The bottom line for the Rockford OMS surgeons is patient care. They never lose sight of the fact that it’s people’s mouths and faces they’re working on.
“When we do our jaw surgeries, our orthognathic surgeries, where we may be lengthening somebody’s jaw, or shortening somebody’s jaw, allowing them to eat and function – that’s very rewarding,” Rentschler says.
As dental implants have become more commonplace – and single-day procedures are marketed – Rentschler worries that some of what’s being advertised may not have the patient’s wellbeing as top priority. Yes, in some cases a surgeon can remove a patient’s decayed teeth, install implant posts and then create and install prosthetic teeth all in one day. But not always – particularly when a few weeks are needed to allow grafted bone particles to develop and form a solid foundation for the implants.

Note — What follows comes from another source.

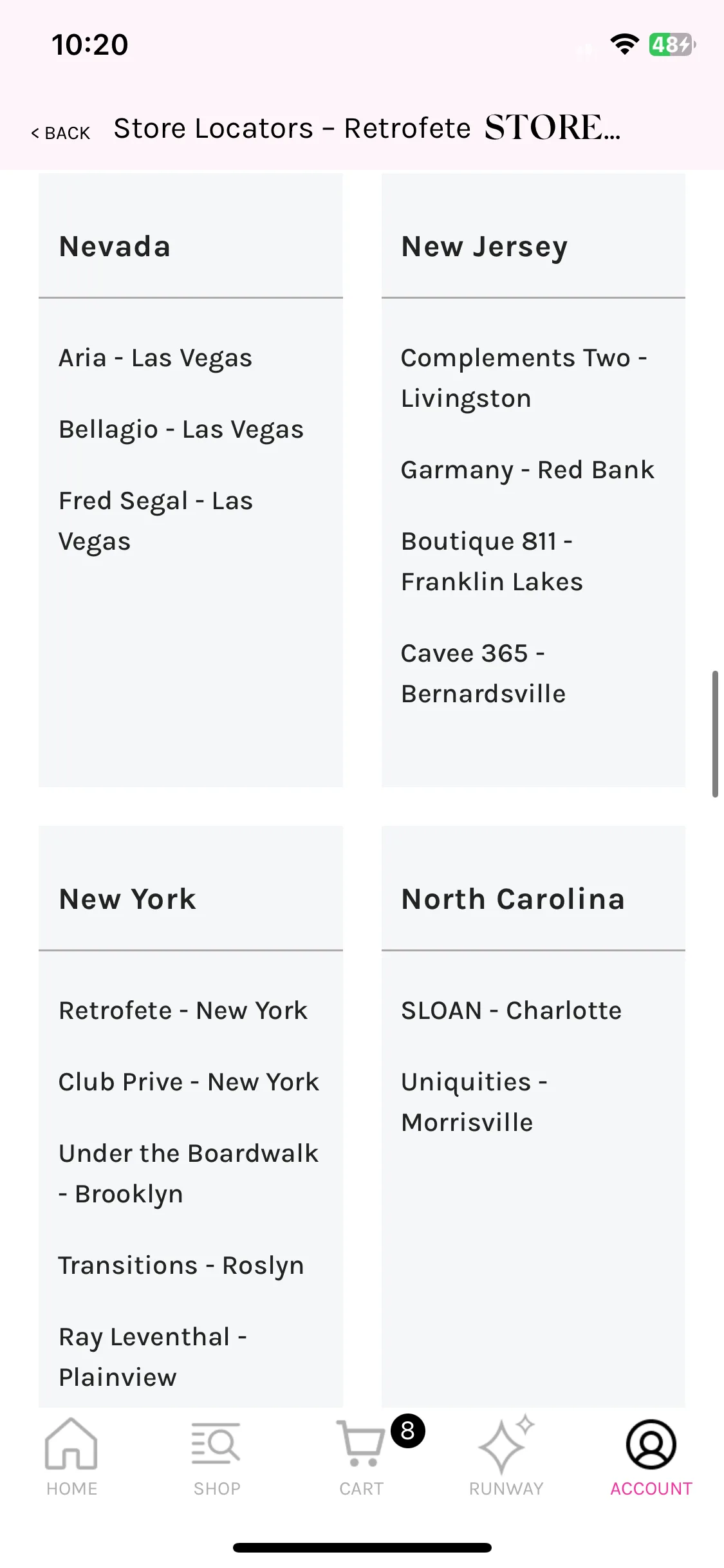Select Retrofete - New York store
The image size is (724, 1568).
(183, 1011)
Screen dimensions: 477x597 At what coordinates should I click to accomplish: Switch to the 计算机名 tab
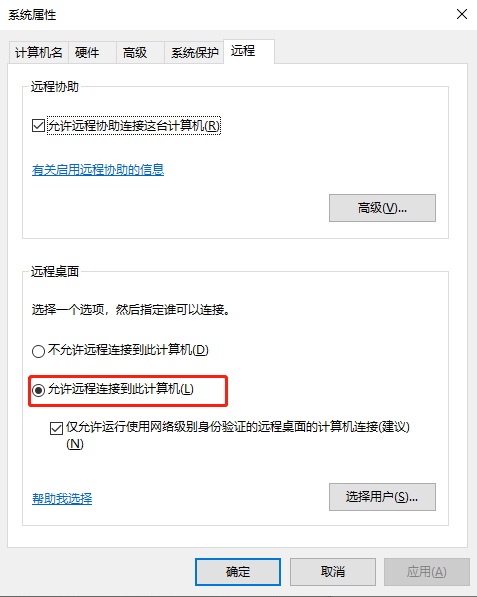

“‘Buyer beware’ is the thing I would say on that,” Rentschler says. “But it’s one of the directions we would like to proceed with, because we feel confident that we have the expertise and the knowledge to make that happen. There are a lot of patients who could benefit from that.
“My concern is people trying to push the parameters without science backing them up,” he continues. “The companies are kind of pushing people that maybe don’t have the expertise and the experience in doing these procedures to do them. With them, it’s about sales. With us, it’s about what’s best for the patients.”
Sometimes, that’s about addressing fears of the unknown when it comes to oral surgery, Rentschler says. Many people get unreliable information from the Internet, or from people they know, and then make decisions based on uninformed fears.
“Come in and talk to us,” he says. “We have to alleviate a lot of fears because people come in with preconceived notions either about what we do or how we do it. All those stories that people tell – ‘I was in the Army and I had 14 people taking my wisdom teeth out.’ There are a lot of stories out there that just aren’t true.”